Stored items
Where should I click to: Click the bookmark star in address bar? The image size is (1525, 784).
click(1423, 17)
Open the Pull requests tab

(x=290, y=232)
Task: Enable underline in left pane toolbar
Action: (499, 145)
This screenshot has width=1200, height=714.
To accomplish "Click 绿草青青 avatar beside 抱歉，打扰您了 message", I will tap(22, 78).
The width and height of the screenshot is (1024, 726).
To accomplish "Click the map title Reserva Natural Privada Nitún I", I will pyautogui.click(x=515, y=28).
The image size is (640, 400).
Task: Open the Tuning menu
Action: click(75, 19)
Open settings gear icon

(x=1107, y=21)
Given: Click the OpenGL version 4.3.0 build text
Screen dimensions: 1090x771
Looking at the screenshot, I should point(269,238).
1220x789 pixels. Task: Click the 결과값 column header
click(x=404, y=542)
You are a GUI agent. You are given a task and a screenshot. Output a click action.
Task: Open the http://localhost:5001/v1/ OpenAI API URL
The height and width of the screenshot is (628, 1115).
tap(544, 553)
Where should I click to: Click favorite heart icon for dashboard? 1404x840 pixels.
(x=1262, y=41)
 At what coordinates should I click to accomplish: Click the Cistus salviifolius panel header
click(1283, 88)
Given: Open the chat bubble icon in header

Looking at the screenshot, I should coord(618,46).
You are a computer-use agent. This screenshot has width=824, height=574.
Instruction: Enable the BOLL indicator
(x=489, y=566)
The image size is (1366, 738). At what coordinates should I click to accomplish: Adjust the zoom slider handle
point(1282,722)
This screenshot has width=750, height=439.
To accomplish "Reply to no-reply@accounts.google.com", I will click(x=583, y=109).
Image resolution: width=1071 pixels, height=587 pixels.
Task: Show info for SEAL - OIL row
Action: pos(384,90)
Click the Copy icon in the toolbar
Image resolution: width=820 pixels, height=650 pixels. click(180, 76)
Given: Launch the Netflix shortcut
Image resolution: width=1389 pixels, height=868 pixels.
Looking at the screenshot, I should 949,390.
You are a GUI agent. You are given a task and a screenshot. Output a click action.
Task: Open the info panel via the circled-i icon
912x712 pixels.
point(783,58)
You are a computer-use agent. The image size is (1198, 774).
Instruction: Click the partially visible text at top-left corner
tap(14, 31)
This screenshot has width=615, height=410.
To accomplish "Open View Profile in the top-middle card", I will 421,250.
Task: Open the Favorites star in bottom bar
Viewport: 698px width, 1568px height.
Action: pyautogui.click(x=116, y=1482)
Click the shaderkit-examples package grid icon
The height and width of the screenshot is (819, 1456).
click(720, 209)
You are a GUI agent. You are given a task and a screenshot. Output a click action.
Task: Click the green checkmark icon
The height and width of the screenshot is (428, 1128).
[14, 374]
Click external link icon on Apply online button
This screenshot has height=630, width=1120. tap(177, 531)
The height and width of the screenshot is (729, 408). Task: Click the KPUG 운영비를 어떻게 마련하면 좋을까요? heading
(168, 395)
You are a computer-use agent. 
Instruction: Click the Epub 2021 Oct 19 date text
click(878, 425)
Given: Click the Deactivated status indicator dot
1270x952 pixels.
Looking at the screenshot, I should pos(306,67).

▶ _Task directions_
Return, word for word, the lines of the data above from the line with "This screenshot has width=615, height=410." through the line with "Task: Click the green checkmark icon", inclusive.

▶ _Task answer_
This screenshot has width=615, height=410.
To accomplish "Open View Profile in the top-middle card", I will 421,250.
Task: Open the Favorites star in bottom bar
Viewport: 698px width, 1568px height.
Action: pyautogui.click(x=116, y=1482)
Click the shaderkit-examples package grid icon
The height and width of the screenshot is (819, 1456).
click(720, 209)
You are a GUI agent. You are given a task and a screenshot. Output a click action.
Task: Click the green checkmark icon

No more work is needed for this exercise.